This work addresses the limited expressiveness of Gaussian policies in decentralized soft actor-critic methods, which struggle to model multimodal action distributions and thereby hinder exploration in multi-agent reinforcement learning—a limitation that worsens as the number of agents increases. To overcome this, we propose Decentralized Diffusion Policy Learning (DDPL), the first approach to integrate denoising diffusion probabilistic models into decentralized multi-agent policy learning, enabling flexible modeling of complex action distributions. We introduce a theoretically grounded importance-sampling-based score matching algorithm that facilitates efficient online training. Experimental results demonstrate that DDPL significantly outperforms existing methods across a range of continuous control benchmarks, including Multi-Agent Particle Environments, MuJoCo, IsaacLab, and the StarCraft Multi-Agent Challenge.

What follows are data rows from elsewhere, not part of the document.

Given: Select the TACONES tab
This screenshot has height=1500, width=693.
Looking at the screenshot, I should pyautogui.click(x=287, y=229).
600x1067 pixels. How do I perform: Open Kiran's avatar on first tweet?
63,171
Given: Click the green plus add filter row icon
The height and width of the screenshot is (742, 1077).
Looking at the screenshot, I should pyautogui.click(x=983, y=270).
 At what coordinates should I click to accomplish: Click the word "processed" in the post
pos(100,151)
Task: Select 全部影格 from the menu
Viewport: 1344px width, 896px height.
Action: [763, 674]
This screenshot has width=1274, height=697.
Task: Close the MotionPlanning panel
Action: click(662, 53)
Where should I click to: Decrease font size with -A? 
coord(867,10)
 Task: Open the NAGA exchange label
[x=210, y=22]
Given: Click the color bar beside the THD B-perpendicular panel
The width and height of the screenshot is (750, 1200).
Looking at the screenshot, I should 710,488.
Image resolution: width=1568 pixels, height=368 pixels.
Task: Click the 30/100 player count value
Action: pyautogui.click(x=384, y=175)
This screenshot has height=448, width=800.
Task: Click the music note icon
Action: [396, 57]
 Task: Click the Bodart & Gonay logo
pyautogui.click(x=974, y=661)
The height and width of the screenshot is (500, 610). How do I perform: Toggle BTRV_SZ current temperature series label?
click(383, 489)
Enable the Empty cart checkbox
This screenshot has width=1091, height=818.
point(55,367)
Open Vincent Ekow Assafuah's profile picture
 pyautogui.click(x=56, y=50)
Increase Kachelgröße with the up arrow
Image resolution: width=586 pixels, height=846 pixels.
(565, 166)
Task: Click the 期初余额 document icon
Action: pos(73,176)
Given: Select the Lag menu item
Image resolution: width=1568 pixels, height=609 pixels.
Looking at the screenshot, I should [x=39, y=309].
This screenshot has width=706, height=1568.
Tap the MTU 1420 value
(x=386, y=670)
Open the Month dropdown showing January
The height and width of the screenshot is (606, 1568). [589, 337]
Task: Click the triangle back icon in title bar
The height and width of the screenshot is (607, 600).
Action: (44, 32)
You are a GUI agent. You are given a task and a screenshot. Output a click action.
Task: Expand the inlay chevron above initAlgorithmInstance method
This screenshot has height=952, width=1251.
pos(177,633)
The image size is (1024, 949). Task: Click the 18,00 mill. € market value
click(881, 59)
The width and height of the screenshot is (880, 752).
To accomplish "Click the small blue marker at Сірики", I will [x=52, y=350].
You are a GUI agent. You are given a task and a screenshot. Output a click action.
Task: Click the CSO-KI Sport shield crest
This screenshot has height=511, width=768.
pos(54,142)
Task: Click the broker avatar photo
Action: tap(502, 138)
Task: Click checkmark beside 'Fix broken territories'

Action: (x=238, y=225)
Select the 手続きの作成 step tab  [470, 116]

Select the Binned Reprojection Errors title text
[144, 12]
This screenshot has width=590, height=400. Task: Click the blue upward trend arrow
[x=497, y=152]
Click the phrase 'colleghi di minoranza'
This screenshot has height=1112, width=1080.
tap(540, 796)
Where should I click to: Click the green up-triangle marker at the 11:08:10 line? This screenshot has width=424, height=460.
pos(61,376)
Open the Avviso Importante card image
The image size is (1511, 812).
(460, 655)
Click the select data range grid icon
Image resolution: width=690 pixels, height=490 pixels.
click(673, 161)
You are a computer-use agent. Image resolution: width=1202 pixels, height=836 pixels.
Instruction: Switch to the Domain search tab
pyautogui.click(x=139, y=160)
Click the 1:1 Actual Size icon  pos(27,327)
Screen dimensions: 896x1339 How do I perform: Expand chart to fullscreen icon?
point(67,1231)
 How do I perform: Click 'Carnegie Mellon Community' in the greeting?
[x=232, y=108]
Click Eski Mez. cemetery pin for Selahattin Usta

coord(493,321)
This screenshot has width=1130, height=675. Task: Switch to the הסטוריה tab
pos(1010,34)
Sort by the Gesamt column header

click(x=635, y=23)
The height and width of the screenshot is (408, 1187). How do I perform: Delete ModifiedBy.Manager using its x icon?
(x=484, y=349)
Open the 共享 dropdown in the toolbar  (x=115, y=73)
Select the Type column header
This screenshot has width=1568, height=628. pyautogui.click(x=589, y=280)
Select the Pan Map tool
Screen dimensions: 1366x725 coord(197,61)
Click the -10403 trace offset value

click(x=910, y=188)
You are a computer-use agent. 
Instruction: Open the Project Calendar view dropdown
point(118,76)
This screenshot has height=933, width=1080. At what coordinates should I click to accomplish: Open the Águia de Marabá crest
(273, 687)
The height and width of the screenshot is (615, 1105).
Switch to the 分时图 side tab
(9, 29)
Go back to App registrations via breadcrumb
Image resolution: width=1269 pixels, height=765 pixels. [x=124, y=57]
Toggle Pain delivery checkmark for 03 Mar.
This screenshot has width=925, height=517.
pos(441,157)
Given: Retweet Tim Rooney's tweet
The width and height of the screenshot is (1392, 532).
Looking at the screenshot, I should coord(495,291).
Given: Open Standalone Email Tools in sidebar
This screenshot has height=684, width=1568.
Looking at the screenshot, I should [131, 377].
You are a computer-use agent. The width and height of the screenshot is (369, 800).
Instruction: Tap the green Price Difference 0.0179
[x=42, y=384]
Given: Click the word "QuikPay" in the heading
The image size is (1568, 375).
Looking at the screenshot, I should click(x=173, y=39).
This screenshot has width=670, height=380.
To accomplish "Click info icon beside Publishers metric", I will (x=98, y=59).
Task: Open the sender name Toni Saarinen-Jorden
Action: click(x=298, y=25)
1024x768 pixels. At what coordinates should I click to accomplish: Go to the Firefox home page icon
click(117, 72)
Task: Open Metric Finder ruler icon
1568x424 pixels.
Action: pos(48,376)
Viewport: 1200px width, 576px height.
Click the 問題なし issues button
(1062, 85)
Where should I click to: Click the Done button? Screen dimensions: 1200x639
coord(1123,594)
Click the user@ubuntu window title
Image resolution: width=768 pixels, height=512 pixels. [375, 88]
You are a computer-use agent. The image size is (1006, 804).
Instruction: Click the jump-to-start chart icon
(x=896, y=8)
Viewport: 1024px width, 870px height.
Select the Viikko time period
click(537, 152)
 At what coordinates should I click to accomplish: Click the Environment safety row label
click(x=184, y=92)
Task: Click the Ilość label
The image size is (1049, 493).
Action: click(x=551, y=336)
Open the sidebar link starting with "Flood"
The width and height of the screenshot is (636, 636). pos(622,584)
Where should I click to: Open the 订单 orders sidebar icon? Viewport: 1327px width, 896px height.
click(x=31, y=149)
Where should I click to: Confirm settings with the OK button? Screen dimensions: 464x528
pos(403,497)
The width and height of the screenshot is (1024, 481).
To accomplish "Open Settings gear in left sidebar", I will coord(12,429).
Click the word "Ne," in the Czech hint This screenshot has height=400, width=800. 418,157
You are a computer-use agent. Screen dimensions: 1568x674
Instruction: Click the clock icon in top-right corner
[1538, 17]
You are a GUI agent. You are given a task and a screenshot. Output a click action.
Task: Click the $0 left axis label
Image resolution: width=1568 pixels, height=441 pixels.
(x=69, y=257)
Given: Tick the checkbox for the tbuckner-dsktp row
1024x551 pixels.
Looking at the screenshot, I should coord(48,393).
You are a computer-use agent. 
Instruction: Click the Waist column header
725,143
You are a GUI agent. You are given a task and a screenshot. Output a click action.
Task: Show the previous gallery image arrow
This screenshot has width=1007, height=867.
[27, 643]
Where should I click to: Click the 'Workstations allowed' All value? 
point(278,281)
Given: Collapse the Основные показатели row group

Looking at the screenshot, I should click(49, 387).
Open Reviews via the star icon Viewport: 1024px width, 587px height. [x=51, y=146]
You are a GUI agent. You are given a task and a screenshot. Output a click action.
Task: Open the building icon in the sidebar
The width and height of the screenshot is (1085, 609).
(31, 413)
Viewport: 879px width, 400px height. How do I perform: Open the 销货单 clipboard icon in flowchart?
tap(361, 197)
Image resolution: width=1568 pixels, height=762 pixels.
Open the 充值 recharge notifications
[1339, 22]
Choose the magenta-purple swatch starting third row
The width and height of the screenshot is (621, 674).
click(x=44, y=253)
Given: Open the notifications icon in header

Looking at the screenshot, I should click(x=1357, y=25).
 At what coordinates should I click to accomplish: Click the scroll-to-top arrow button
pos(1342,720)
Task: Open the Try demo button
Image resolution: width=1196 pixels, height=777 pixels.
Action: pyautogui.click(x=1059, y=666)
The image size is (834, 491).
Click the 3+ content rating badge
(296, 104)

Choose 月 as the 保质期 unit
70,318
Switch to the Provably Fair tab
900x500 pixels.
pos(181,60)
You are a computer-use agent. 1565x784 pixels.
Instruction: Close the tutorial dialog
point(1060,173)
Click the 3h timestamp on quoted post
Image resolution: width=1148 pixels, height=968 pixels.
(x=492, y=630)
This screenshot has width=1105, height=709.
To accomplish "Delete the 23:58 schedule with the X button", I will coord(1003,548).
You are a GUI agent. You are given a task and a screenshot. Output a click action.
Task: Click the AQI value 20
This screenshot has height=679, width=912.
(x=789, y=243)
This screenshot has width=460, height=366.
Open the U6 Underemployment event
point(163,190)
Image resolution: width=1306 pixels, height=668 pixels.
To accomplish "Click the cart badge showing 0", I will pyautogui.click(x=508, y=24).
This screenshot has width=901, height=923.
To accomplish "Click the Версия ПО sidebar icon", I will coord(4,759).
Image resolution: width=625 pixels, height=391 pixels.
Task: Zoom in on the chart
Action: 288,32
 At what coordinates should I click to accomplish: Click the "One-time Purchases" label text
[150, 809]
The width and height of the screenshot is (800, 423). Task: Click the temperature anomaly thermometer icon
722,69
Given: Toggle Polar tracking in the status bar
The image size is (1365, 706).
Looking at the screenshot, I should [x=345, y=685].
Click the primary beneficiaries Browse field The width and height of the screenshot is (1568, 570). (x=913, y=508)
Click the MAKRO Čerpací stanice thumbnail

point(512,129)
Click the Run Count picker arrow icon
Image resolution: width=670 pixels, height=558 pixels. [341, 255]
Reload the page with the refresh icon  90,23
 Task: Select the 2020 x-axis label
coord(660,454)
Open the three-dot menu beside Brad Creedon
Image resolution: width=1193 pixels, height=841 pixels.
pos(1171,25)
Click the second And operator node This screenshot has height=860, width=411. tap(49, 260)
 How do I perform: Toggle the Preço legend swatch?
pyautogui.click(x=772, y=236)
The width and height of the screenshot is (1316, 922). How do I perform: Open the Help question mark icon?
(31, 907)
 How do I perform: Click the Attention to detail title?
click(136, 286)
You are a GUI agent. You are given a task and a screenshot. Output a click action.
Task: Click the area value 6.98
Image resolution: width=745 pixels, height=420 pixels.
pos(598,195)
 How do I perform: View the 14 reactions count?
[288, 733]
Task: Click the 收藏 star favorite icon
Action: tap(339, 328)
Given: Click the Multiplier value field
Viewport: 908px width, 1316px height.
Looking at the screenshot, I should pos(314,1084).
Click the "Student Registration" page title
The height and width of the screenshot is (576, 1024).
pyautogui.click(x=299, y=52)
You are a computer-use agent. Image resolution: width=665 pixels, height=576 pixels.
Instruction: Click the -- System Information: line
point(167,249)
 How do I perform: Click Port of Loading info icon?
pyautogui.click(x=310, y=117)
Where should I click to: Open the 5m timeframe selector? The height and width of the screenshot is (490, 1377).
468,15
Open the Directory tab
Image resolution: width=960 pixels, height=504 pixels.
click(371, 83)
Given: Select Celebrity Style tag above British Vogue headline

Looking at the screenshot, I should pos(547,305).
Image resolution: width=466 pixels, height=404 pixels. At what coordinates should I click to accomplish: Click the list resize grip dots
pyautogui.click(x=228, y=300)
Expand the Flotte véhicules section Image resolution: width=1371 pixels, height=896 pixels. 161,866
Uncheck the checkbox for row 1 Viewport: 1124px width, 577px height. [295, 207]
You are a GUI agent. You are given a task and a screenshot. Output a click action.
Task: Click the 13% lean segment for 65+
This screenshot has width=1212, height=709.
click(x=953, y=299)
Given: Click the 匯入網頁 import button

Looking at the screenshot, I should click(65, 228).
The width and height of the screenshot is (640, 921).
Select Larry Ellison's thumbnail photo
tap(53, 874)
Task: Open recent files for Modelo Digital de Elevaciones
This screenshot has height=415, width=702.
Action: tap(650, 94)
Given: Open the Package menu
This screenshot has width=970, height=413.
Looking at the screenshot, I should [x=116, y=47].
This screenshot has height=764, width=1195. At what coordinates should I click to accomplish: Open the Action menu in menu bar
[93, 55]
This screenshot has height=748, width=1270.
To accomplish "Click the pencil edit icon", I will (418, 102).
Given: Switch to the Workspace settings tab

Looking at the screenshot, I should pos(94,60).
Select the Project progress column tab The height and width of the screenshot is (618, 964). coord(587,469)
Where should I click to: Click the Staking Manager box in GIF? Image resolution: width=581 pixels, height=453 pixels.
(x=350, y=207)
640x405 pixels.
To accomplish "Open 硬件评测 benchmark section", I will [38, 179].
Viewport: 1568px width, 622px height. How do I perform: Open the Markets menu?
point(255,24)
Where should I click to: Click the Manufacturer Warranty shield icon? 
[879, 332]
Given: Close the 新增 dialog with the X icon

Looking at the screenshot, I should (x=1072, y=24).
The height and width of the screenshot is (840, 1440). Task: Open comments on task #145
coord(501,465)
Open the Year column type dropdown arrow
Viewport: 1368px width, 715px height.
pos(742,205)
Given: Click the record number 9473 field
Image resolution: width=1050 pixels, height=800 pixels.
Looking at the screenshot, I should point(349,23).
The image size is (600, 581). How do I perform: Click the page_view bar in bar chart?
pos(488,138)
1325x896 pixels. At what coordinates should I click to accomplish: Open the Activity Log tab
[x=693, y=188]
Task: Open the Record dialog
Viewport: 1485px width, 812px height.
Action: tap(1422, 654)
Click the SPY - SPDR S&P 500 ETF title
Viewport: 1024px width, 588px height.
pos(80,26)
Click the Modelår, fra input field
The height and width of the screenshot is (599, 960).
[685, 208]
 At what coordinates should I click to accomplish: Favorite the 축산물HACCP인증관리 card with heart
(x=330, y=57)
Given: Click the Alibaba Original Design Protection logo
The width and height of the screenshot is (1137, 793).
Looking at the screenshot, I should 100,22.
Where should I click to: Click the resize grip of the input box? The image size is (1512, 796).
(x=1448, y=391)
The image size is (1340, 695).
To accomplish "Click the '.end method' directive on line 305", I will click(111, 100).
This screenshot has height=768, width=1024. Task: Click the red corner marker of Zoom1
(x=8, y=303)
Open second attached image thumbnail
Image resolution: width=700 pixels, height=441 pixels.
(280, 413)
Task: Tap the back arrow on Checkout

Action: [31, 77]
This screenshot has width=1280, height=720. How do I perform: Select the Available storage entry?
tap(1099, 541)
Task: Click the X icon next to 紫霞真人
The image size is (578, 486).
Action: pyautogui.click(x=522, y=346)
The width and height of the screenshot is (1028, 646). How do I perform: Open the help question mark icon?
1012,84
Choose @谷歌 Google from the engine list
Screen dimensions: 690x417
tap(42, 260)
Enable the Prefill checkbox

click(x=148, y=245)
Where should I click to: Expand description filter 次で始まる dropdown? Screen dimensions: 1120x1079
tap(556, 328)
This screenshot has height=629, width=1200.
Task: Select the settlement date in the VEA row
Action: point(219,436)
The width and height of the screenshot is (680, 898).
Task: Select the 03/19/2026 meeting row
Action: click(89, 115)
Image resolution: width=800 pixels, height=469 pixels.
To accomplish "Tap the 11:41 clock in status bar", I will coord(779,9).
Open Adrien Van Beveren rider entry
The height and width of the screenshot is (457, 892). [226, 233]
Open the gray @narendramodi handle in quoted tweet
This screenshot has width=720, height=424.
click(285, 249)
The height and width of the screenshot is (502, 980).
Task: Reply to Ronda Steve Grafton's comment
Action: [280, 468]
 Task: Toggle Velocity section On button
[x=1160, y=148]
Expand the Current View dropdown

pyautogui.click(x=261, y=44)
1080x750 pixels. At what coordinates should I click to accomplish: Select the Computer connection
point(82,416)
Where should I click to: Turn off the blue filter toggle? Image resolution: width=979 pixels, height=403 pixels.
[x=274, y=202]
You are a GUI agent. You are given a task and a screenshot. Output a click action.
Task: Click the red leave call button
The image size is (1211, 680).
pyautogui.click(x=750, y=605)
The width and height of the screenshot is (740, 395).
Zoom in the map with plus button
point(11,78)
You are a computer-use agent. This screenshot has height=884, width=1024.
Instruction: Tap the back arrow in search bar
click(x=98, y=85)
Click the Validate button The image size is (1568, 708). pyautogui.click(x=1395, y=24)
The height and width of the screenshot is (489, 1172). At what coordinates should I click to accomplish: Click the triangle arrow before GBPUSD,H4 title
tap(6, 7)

Cooperative multi-agent reinforcement learning (MARL) involves complex agent interactions and requires effective exploration strategies. A prominent class of MARL algorithms, decentralized softmax policy gradient (DecSPG), addresses this through energy-based policy updates. In practice, however, such energy-based policies are intractable to maintain and are commonly projected onto the Gaussian policy class. In this work, we show that the limited expressiveness of Gaussian policies severely hinders exploration in DecSPG, and this limitation worsens as the number of agents grows. To address this issue, we propose decentralized diffusion policy learning (DDPL), which parameterizes each agent's policy with a denoising diffusion probabilistic model, an expressive generative model that captures multi-modal action distributions for enhanced exploration. DDPL enables efficient online training of diffusion policies via importance sampling score matching (ISSM), a novel training method with theoretical guarantee. We evaluate DDPL on representative continuous-action MARL benchmarks, including multi-agent particle environment, multi-agent MuJoCo, IsaacLab, and JAX-reimplemented StarCraft multi-agent challenge, and observe consistently improved performance.